▶ [Selection]
++++++

The Router decomposes this query, fans out to four subgraphs in parallel where dependencies allow, and returns a single composed response. What was 6+ sequential HTTP calls becomes one round-trip from the client's perspective.

@requires and @provides for Computed Fields

Sometimes a field in service B requires a field from service A that the Router would not normally fetch. @requires solves this:

// In the review service subgraph
extend type Product @key(fields: "id") {
    id: ID! @external
    category: String @external        # Owned by product-service

    # This field requires category from product-service to compute
    similarProductReviews: [Review!]! @requires(fields: "category")
}

// The Router will fetch Product.category from product-service
// before calling review-service to resolve similarProductReviews

@provides is the inverse: it tells the Router that a resolver will also provide additional entity fields, avoiding an extra round-trip to the owning service:

type Order @key(fields: "id") {
    lineItems: [LineItem!]!
}

type LineItem {
    # Order service provides product name alongside line items
    # Router doesn't need to call product-service for just the name
    product: Product @provides(fields: "name")
}

extend type Product @key(fields: "id") {
    id: ID! @external
    name: String @external
}

Netflix DGS Framework: Spring Boot Implementation

Netflix DGS (Domain Graph Service) is the premier Spring Boot GraphQL framework, with native Apollo Federation support:

// pom.xml
<dependency>
    <groupId>com.netflix.graphql.dgs</groupId>
    <artifactId>graphql-dgs-spring-boot-starter</artifactId>
    <version>8.4.0</version>
</dependency>
<dependency>
    <groupId>com.netflix.graphql.dgs</groupId>
    <artifactId>graphql-dgs-federation-graphql-java-support</artifactId>
    <version>8.4.0</version>
</dependency>

// Order service DGS data fetcher with Federation entity resolver
@DgsComponent
public class OrderDataFetcher {

    private final OrderRepository orderRepository;
    private final OrderDataLoader orderDataLoader;

    @DgsQuery
    public Order order(@InputArgument String id) {
        return orderRepository.findById(UUID.fromString(id))
            .orElseThrow(() -> new DgsEntityNotFoundException("Order not found: " + id));
    }

    // Entity resolver: called by Router to resolve User.orders
    // The @key field (user.id) is provided by the Router
    @DgsEntityFetcher(name = "User")

++++++

▶ [Input data]
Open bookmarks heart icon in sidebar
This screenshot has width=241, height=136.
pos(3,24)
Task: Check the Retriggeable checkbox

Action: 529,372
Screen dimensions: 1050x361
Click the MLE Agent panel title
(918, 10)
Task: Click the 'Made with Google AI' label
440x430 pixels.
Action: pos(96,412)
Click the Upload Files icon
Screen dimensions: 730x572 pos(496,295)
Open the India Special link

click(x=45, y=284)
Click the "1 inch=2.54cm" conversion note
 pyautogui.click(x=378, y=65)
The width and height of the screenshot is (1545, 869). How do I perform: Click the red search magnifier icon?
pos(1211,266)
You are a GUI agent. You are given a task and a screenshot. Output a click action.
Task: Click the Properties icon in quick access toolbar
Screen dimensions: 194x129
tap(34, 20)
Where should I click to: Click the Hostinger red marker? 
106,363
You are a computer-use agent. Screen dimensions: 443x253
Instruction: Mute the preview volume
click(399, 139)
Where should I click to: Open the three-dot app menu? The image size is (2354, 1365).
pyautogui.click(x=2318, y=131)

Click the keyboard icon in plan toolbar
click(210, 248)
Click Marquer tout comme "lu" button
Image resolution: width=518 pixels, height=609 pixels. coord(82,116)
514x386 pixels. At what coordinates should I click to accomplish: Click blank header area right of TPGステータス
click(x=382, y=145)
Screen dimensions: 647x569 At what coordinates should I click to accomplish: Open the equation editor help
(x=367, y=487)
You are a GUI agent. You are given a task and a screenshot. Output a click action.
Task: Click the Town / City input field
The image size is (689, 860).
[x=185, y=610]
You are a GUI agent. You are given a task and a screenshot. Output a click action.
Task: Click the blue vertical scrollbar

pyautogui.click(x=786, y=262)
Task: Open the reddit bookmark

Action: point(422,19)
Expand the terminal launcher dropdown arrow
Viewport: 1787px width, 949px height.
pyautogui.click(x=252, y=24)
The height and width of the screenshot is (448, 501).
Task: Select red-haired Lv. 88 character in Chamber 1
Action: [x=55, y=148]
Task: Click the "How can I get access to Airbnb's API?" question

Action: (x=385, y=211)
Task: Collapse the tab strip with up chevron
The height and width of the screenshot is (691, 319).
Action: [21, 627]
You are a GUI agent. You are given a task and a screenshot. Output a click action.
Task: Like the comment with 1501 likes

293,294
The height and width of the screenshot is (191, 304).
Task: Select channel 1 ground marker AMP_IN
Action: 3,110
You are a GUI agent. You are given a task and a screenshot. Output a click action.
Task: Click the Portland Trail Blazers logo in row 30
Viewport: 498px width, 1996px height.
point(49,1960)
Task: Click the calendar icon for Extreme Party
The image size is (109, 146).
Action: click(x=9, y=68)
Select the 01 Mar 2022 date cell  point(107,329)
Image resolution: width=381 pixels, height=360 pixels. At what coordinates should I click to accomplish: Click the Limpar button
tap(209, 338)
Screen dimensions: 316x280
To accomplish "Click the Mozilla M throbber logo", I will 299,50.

++++++

▶ [Requirements]
**a.** Rewrite the part of the records that opens with the line containing "Task: Click the calendar" and runs through the end of the records, replacing "Screen dimensions" with "Display size" and leaving everything else unchanged.
**b.** Carry on the text about Apollo Federation and the Netflix DGS framework from the point where it stops.

▶ [Answers for the tasks]
**a.**
Task: Click the calendar icon for Extreme Party
The image size is (109, 146).
Action: click(x=9, y=68)
Select the 01 Mar 2022 date cell  point(107,329)
Image resolution: width=381 pixels, height=360 pixels. At what coordinates should I click to accomplish: Click the Limpar button
tap(209, 338)
Display size: 316x280
To accomplish "Click the Mozilla M throbber logo", I will 299,50.

**b.**
    public User resolveUser(Map<String, Object> values) {
        // We only need to return a stub User with id for further resolution
        return new User((String) values.get("id"));
    }

    @DgsData(parentType = "User", field = "orders")
    public CompletableFuture<List<Order>> userOrders(DgsDataFetchingEnvironment dfe) {
        User user = dfe.getSource();
        // Use DataLoader to batch multiple user.orders requests
        DataLoader<String, List<Order>> loader = dfe.getDataLoader("ordersForUser");
        return loader.load(user.getId());
    }
}

N+1 Problem in Federated GraphQL: DataLoader Pattern

Federation introduces a new N+1 vector: when the Router calls product-service to resolve 50 line items, it can generate 50 individual product queries. DataLoader batches these into a single request:

@DgsDataLoader(name = "products")
public class ProductBatchLoader implements MappedBatchLoader<String, Product> {

    private final ProductRepository productRepository;

    @Override
    public CompletionStage<Map<String, Product>> load(Set<String> productIds) {
        return CompletableFuture.supplyAsync(() -> {
            // Single query for all product IDs
            List<Product> products = productRepository.findAllById(
                productIds.stream().map(UUID::fromString).toList()
            );
            return products.stream()
                .collect(Collectors.toMap(p -> p.getId().toString(), p -> p));
        });
    }
}

@DgsData(parentType = "LineItem", field = "product")
public CompletableFuture<Product> lineItemProduct(DgsDataFetchingEnvironment dfe) {
    LineItem lineItem = dfe.getSource();
    DataLoader<String, Product> loader = dfe.getDataLoader("products");
    return loader.load(lineItem.getProductId()); // batched automatically
}

Apollo Router vs Apollo Gateway: Performance Comparison

Apollo Router (Rust-based, v1.0+ stable) vs Apollo Gateway (Node.js) is a critical production choice:

Apollo Router: written in Rust, 5–10x lower memory footprint, sub-millisecond query planning overhead, supports Rhai scripts for custom logic, recommended for all new deployments
Apollo Gateway: Node.js, higher memory usage (~200MB vs ~20MB for Router), slower cold start, but supports JavaScript plugins for teams with existing Node.js expertise

At 10,000 queries/second, Apollo Router consumes ~120MB RAM and adds ~0.5ms planning overhead. Apollo Gateway at the same load consumes ~800MB and adds ~3–5ms. For latency-sensitive APIs, the Router is the clear choice.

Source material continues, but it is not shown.